◆ YOUR INSTRUCTIONS
Extract every line from the listing below that contains the word "link", and copy each one unchanged.

Dataset excerpt

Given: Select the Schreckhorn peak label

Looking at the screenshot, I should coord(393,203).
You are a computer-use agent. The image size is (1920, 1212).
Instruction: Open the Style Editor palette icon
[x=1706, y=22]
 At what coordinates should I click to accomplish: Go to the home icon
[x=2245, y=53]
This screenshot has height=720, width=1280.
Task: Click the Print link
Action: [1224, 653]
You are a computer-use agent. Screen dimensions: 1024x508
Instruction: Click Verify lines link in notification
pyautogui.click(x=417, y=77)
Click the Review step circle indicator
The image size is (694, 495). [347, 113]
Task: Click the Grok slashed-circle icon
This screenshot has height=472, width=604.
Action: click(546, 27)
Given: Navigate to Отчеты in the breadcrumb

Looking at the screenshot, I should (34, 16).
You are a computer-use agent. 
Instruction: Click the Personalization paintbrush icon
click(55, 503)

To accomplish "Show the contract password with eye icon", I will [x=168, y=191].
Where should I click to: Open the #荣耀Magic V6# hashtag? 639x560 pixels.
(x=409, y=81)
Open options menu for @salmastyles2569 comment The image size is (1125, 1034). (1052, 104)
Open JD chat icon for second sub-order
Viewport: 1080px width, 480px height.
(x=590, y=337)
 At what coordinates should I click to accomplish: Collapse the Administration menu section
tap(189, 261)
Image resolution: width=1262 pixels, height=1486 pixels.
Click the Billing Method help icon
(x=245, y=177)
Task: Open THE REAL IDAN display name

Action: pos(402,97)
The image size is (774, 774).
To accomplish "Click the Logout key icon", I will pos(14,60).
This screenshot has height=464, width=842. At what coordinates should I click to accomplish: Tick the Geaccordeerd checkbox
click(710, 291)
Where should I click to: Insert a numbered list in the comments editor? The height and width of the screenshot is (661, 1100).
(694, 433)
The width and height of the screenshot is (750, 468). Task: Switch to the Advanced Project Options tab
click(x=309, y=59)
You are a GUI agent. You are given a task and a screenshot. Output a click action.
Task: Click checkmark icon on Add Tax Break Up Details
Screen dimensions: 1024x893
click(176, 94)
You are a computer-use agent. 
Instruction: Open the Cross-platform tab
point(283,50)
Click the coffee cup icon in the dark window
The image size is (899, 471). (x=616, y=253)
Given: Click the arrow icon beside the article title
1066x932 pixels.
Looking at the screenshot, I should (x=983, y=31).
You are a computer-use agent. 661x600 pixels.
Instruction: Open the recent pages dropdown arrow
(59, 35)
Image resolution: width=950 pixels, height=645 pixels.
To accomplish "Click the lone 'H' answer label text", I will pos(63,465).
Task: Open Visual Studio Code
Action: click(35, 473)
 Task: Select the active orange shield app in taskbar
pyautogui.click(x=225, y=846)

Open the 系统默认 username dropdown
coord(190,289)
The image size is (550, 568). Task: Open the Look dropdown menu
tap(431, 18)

◆ EXERCISE RESULT
Task: Click the Print link
Instruction: Click Verify lines link in notification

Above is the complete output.